Compensation Structure Analysis

  • Mix and at‑risk pay: Majority of total executive opportunity is variable and performance‑based (AIP + PSUs), with 2024 AIP driven by ROATCE, PTPP ROAA, and NCO metrics and 2024 PSUs entirely TSR-based; RSAs comprise the time-based portion of LTI.
  • 2024 outcomes: AIP paid at 102.33% of target based on actual performance; LTI allocated 50% RSAs / 50% PSUs for Mr. Vitulli.
  • Governance and guardrails: Clawback policy; hedging prohibited; pledging discouraged but allowed with notice; adoption of ownership guidelines and one‑year post‑vest holding from 2025 enhances alignment.
  • Shareholder feedback: Say‑on‑pay support ~96.5% and outreach to top holders yielded no material compensation design concerns; TSR remains sole LTI metric per shareholder input.

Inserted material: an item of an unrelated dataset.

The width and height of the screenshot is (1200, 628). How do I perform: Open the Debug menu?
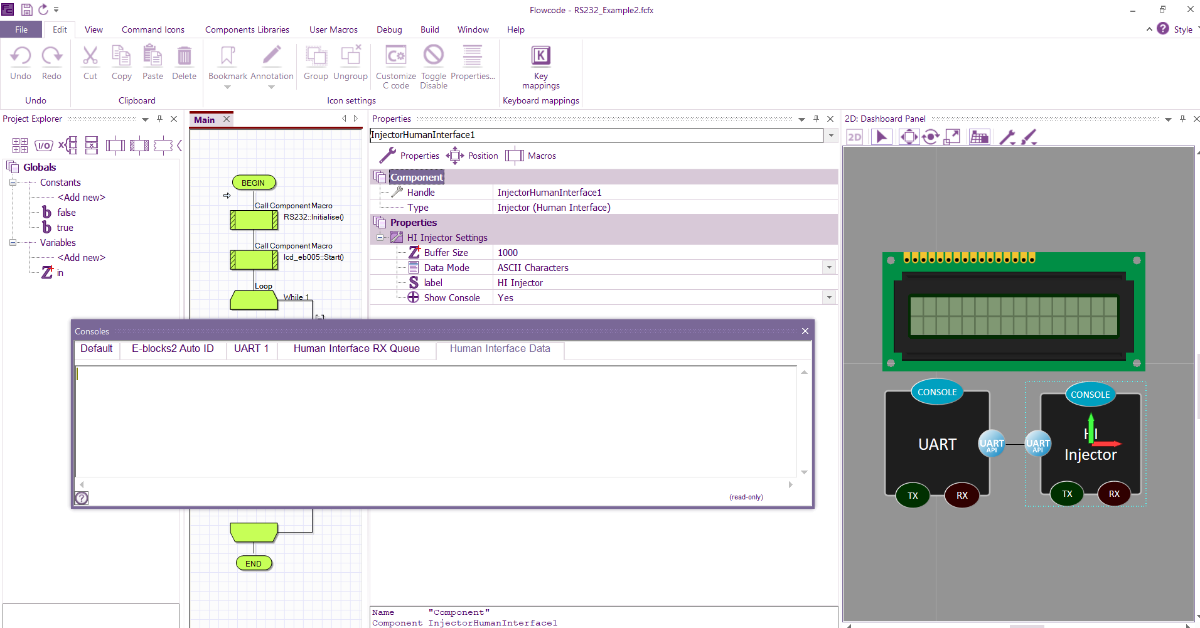389,29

Related Party Transactions and Red Flags

  • Pledging: 52,643 shares pledged by Mr. Vitulli (potential margin call/selling pressure risk), alongside broader pledged shares by insiders group.
  • Equity acceleration: Single‑trigger RSAs accelerate on CIC (PSUs/PSAs accelerate based on actual performance through CIC date), which can amplify payout sensitivity around transactions.
  • Tax gross‑ups: None under employment agreement/severance policies; excise tax best‑net/cut‑back applies.

Investment Implications

  • Alignment and retention: Ownership guidelines and one‑year post‑vest holding beginning in 2025 improve long‑term alignment; however, 2022/2023 RSAs and PSAs vesting in late 2025 are not subject to the new hold and may add supply as they vest. Key upcoming vesting dates: Oct 1, 2025 (2022 PSAs) and Oct 31, 2025 (2022 RSAs); 2023 RSAs tranche on Mar 15, 2025 and Mar 15, 2026.
  • Performance sensitivity: AIP uses profitability/credit metrics and paid just above target; LTI is purely TSR‑relative for PSUs, creating potential upside/downside tied to share performance versus small‑cap bank peers through 12/31/2026.
  • Trading signals: Pledged shares (52,643) present potential forced‑sale risk under stress; exercising 13,262 options and vesting 9,763 RS in 2024 indicate periodic liquidity events, while 2025 vesting cluster could increase selling pressure unless covered by post‑vest holds (which apply only to 2025+ grants).
  • Change‑in‑control economics: 2.0x cash multiple plus equity acceleration terms could be material in a transaction; single‑trigger RSA acceleration and PSU performance measurement at CIC date can elevate realized payouts independent of termination.

Net: Compensation is largely performance‑based with robust governance (clawback/hedging ban/ownership guidelines), but pledging and single‑trigger equity acceleration are notable risk flags; 2025 vesting cadence warrants monitoring for potential insider selling pressure.